## Stored data:
# # # #

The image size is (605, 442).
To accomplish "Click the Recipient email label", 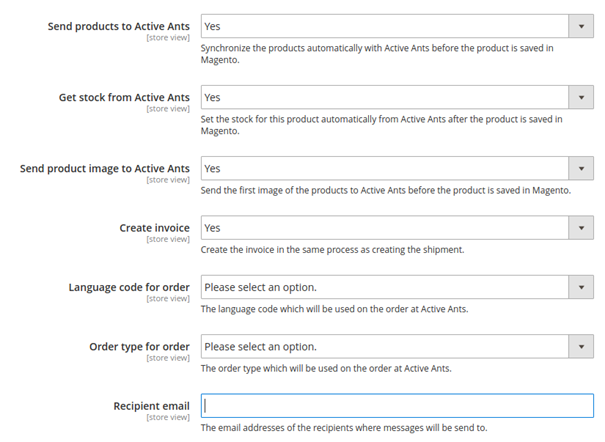I will click(152, 406).
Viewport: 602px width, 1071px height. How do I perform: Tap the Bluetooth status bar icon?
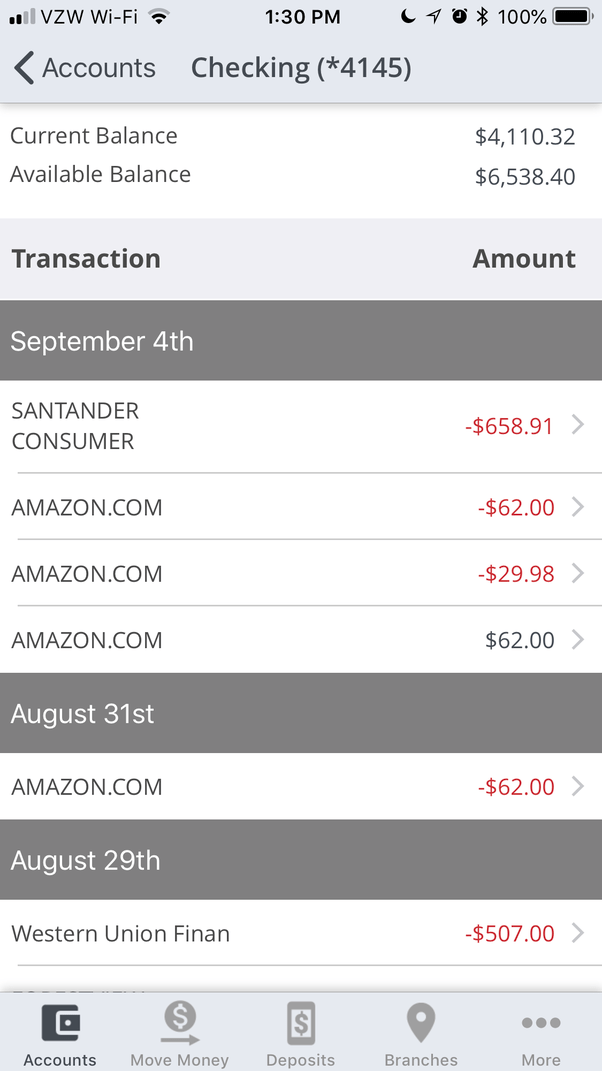point(482,15)
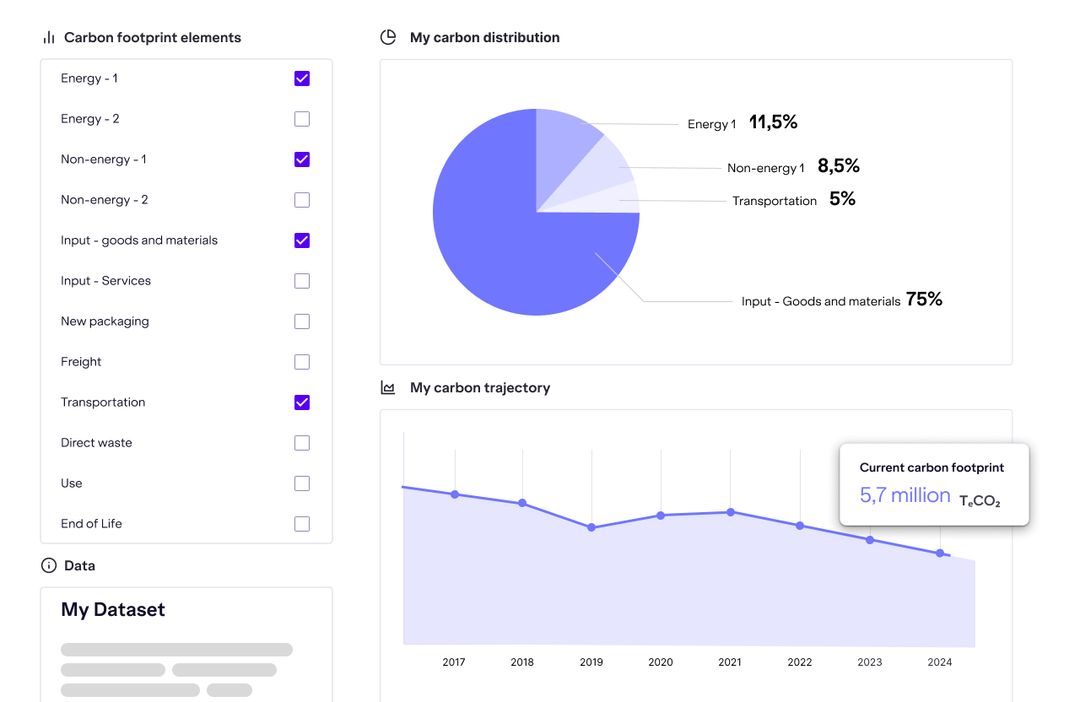The height and width of the screenshot is (702, 1080).
Task: Check the New packaging checkbox
Action: tap(301, 321)
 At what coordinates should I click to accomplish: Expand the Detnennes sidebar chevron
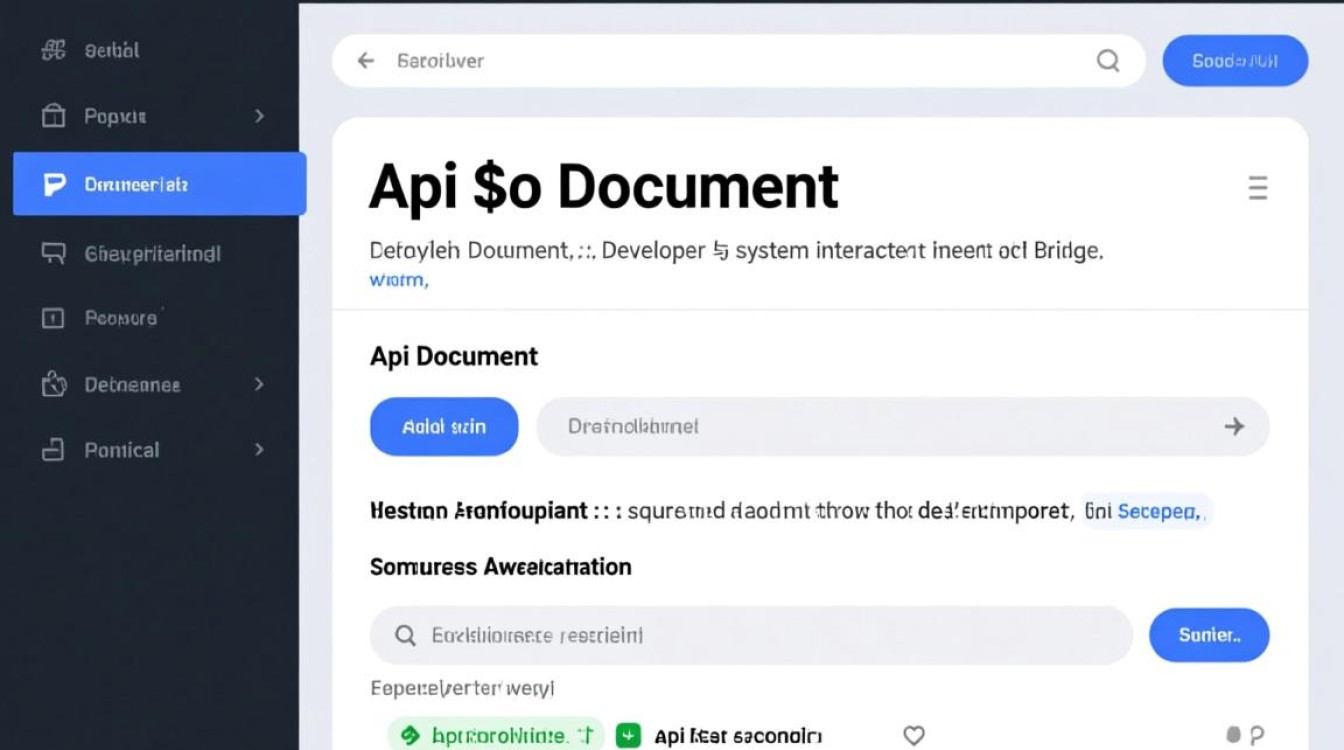259,384
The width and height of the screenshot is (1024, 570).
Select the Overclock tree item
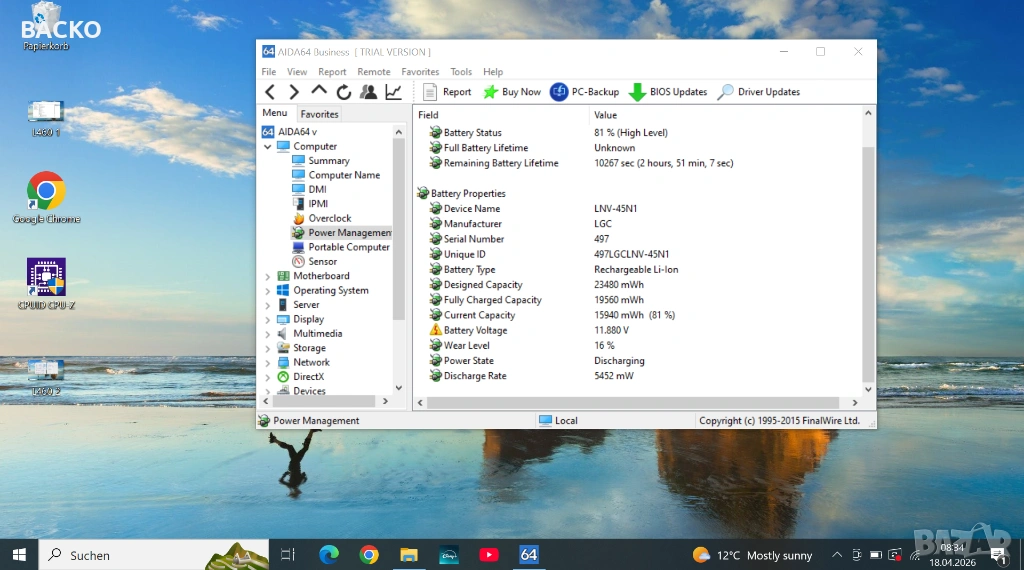329,219
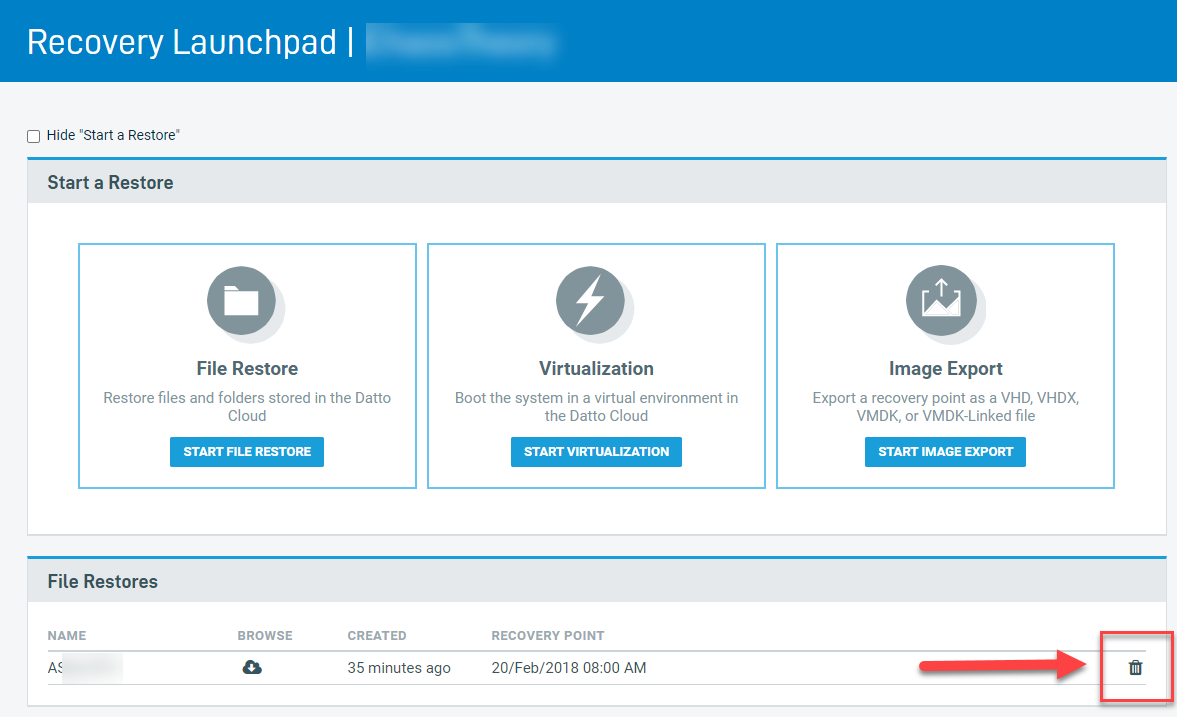This screenshot has height=717, width=1177.
Task: Toggle visibility of the Start a Restore section
Action: point(33,135)
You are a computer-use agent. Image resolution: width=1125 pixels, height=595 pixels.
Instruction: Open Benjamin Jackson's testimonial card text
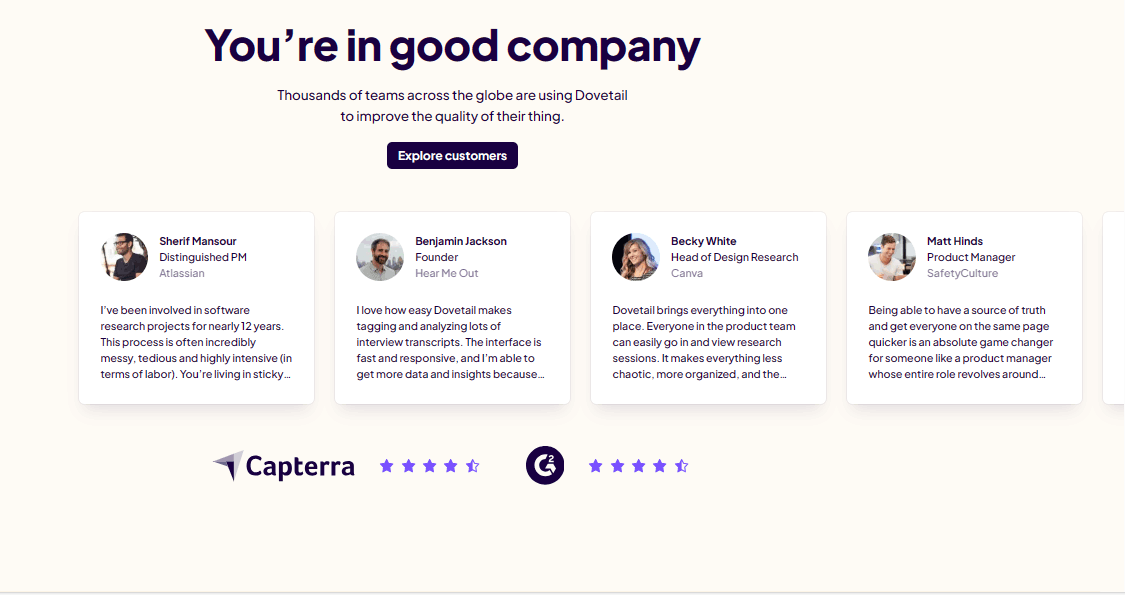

# # # #

## What the task asks:
From the line containing "At what coordinates" through the last line of the data above, write out every line word for word, and nothing else. Do not include the pictures.

## Solution:
 At what coordinates should I click to accomplish: Expand the Detnennes sidebar chevron
259,384
The width and height of the screenshot is (1024, 570).
Select the Overclock tree item
329,219
This screenshot has height=717, width=1177.
Task: Toggle visibility of the Start a Restore section
Action: point(33,135)
You are a computer-use agent. Image resolution: width=1125 pixels, height=595 pixels.
Instruction: Open Benjamin Jackson's testimonial card text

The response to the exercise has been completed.